**Short task a:**
In the notes on mocking node geometry, why is identifying a node by its path from the root described as "Kind of expensive"? Answer in one to three sentences.

Add more mocking to our in-JS DOM representation (jsdom or domino) so it claims to know the sizes and positions of things. Or do that mocking off to the side, with special lookup procedures. We'd have to crawl the original page and squirrel away each [interesting] node's geometry information for later. Implicit in this is the need for a way to durably address each node. (Worst case, I you could use the path from root (html.1/body.1/div.1/div.2/p.3) or the index of the tag's opener within the file, either in terms of "the nth tag in the file" or "tag at byte offset n". Hopefully there's a better idea. At least the first one you can figure out if all you have is the node—by walking upward to the root and looking around at siblings. Kind of expensive, though. Of course, we could do it once per page and then just keep a big hash in RAM. But I'm getting ahead of myself.)
- No browser needed during tests and tuning
- If we wanted to capture more about the page later, there's no guarantee we have access to the original. (Mitigation: capture a LOT, like all the attrs and computed CSS of every node, along with their dimensions and positions. Also, save a webarchive as well, just for human reference and, if the effort warrants, future mechanical extraction.)
- More coding to do? Not sure.
- Will storage requirements be even larger than the Preserve Assets approach? Estimate.
- Use Selenium to crawl the page, write locations to a file? (I have this somewhat working I think?)
- Node to number map

**Extracted information:**

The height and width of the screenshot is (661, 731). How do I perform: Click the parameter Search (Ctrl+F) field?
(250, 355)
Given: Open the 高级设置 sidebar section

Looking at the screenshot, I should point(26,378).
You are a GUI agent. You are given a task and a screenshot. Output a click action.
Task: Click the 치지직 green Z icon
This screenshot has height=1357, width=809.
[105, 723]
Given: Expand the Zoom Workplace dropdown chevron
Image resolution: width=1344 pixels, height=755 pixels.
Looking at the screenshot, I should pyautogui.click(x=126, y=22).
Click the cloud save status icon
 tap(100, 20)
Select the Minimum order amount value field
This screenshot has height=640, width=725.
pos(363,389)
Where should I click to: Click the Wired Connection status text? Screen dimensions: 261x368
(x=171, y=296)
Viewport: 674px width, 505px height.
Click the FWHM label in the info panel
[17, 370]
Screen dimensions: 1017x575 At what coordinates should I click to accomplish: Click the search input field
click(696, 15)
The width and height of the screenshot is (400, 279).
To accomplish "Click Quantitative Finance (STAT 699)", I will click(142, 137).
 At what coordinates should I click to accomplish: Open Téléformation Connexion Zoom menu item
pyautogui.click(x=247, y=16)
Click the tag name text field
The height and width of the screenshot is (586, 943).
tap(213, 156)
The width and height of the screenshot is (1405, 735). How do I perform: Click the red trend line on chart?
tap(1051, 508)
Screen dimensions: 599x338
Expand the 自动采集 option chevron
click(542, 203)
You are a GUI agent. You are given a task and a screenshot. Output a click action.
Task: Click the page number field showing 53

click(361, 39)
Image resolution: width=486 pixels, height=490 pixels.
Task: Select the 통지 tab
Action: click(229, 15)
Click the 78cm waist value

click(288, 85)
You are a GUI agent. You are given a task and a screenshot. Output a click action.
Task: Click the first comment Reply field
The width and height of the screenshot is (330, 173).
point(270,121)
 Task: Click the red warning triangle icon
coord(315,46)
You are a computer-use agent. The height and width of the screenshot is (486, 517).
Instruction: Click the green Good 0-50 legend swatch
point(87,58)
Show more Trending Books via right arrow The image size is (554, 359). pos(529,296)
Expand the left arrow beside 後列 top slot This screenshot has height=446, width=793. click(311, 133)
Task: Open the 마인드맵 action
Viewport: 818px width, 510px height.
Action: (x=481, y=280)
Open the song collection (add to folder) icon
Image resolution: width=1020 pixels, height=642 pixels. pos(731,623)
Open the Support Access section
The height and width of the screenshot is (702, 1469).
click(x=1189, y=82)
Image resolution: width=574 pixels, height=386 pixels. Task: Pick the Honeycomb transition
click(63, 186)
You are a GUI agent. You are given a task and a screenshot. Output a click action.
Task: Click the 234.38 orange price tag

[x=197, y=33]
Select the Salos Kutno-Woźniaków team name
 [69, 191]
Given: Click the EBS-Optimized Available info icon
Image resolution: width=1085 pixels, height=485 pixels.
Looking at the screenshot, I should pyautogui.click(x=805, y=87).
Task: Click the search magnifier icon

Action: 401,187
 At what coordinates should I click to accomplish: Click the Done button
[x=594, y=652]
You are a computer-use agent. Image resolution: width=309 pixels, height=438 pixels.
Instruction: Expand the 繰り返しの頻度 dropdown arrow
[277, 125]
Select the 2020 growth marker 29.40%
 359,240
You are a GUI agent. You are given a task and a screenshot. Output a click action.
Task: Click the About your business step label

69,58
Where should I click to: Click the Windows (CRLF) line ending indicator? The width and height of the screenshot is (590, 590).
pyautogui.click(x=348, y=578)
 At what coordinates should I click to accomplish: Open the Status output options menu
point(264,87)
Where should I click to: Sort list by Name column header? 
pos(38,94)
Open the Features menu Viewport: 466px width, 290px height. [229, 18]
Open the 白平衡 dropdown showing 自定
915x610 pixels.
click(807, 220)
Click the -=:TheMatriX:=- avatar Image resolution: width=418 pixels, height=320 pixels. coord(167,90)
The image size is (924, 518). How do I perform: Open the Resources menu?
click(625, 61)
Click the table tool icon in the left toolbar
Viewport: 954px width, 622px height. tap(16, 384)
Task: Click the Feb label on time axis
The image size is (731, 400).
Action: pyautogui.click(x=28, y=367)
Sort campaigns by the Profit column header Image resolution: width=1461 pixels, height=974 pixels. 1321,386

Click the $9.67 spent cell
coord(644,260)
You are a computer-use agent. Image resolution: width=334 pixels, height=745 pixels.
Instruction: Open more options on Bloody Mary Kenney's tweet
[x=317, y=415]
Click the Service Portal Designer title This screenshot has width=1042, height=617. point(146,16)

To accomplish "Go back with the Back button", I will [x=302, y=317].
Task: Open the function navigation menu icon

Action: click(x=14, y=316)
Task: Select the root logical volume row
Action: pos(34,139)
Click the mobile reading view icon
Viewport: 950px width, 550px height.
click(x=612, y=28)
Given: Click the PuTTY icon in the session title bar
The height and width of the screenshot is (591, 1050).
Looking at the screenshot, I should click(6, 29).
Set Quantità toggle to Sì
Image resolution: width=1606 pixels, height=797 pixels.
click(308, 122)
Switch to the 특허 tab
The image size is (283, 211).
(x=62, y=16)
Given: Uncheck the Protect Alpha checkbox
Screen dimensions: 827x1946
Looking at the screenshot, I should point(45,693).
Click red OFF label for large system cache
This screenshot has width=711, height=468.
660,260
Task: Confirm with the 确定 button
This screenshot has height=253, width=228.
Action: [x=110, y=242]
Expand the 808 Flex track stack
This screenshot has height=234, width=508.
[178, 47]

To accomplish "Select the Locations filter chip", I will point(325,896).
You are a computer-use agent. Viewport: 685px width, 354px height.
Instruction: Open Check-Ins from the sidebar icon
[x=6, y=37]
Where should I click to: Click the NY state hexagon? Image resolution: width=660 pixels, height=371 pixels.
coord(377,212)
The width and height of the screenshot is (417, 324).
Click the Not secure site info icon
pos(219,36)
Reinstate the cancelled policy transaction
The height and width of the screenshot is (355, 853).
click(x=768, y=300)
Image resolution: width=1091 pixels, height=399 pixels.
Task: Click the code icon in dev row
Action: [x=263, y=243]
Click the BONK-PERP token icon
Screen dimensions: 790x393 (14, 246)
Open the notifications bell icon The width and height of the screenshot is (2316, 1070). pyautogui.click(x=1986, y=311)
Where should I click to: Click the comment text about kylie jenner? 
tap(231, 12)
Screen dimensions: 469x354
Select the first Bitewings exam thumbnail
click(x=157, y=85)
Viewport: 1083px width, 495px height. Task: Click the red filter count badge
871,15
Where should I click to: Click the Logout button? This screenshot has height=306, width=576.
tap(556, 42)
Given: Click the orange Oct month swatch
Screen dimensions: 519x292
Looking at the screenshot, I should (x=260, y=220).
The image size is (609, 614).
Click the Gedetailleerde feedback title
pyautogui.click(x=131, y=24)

**Short task b:**
Revise the records from the start through the line containing "Looking at the screenshot, I should point(26,378).", replacing "sidebar" with "panel" and leaving everything else unchanged.

**Correct result a:**
When all you have is the node, you have to walk upward to the root and look at its siblings at each level to work out the path. To avoid repeating that work, the notes suggest doing it once per page and keeping a big hash in RAM.

**Correct result b:**
The height and width of the screenshot is (661, 731). How do I perform: Click the parameter Search (Ctrl+F) field?
(250, 355)
Given: Open the 高级设置 panel section

Looking at the screenshot, I should point(26,378).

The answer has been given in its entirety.